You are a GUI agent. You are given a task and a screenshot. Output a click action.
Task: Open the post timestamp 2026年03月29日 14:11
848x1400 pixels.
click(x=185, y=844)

---

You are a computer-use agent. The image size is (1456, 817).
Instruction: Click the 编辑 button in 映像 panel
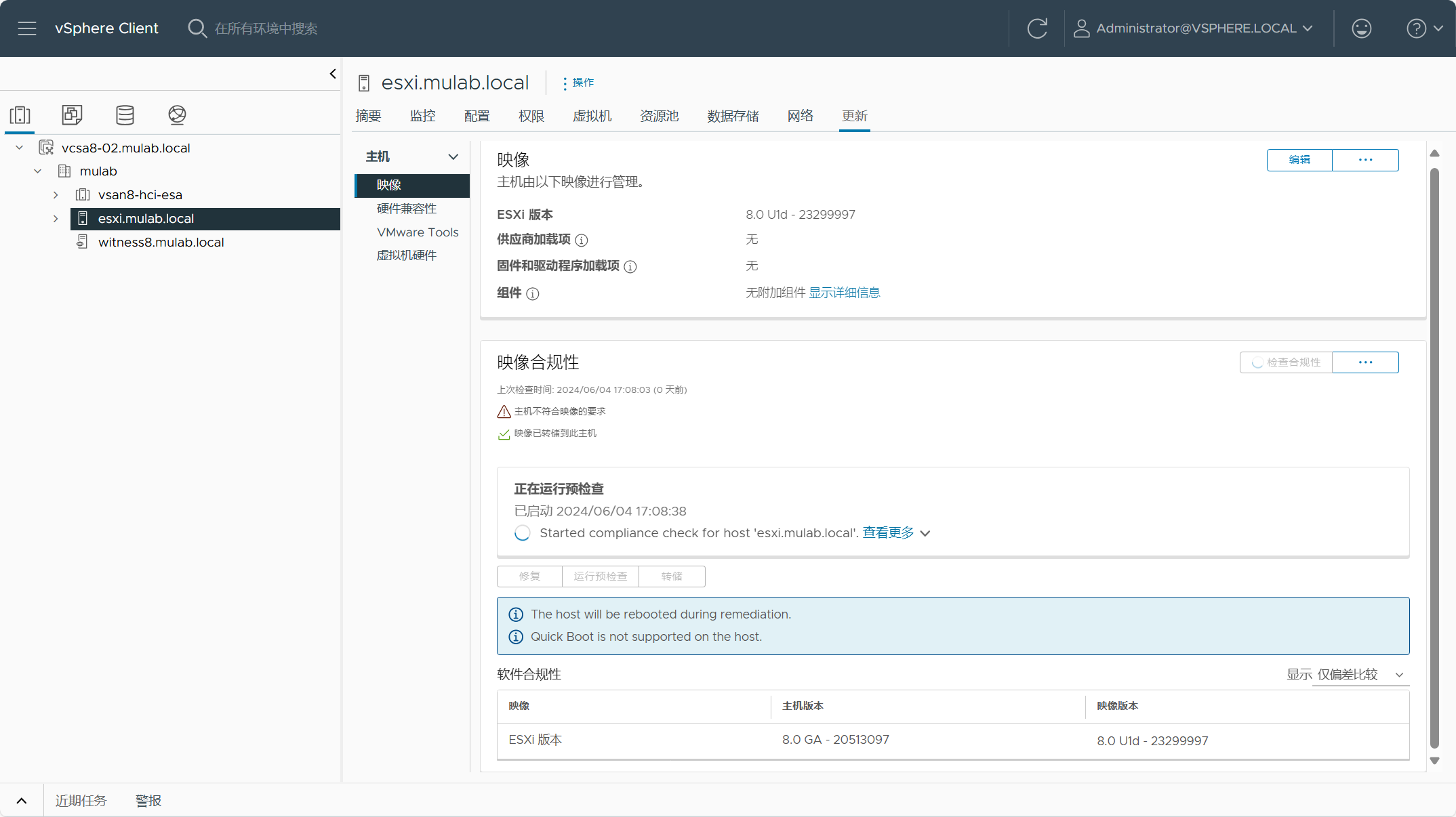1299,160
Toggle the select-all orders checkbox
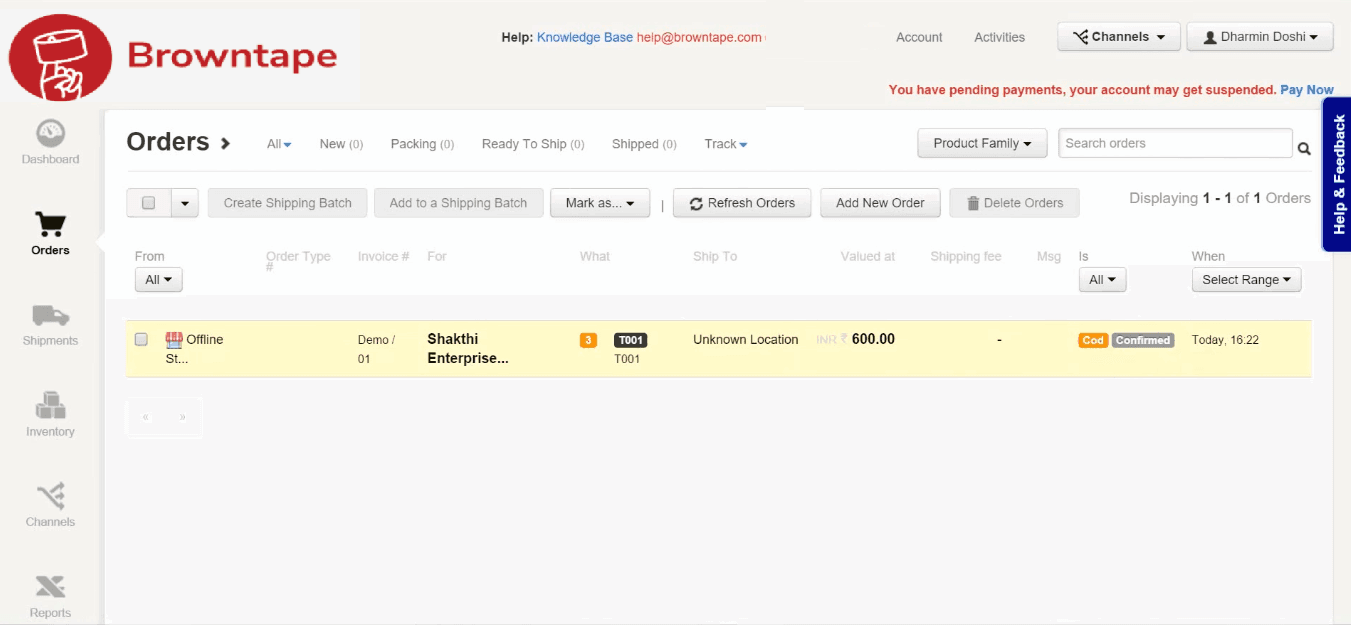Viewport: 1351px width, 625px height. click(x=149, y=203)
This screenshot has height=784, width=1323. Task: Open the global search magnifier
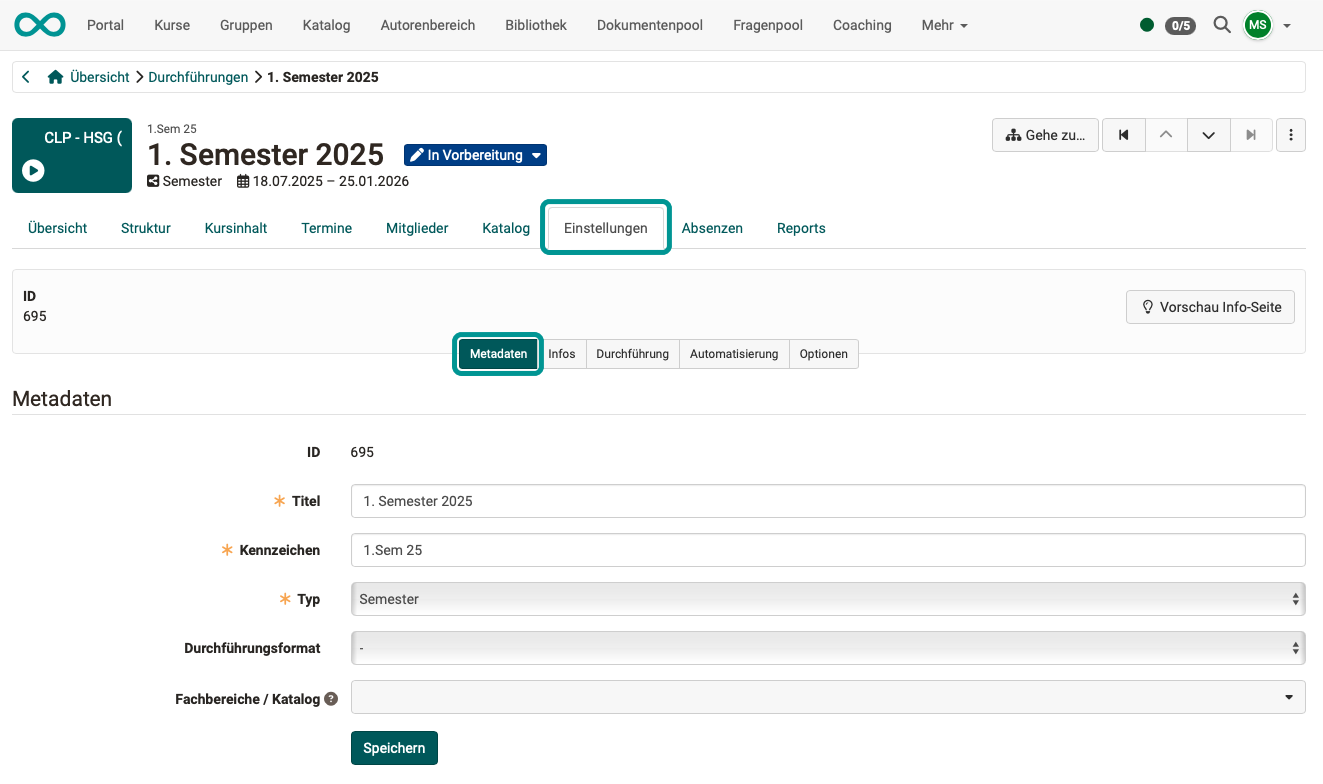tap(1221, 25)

...

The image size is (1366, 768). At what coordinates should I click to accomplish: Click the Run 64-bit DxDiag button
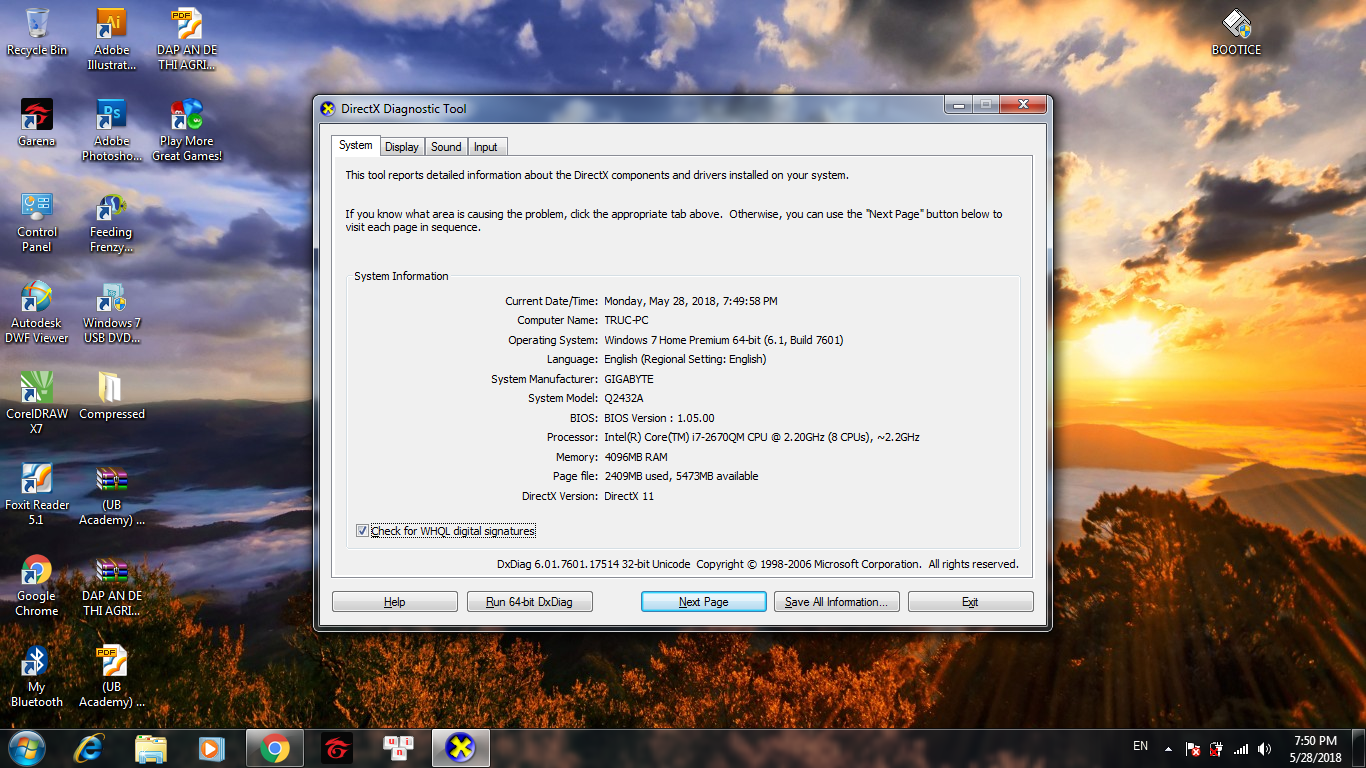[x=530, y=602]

*WHAT TO WORK ON*:
Scan the listing above and tally the lines that include the string "agent". Write the total and nothing more.

*ANSWER TO THE PROBLEM*:
2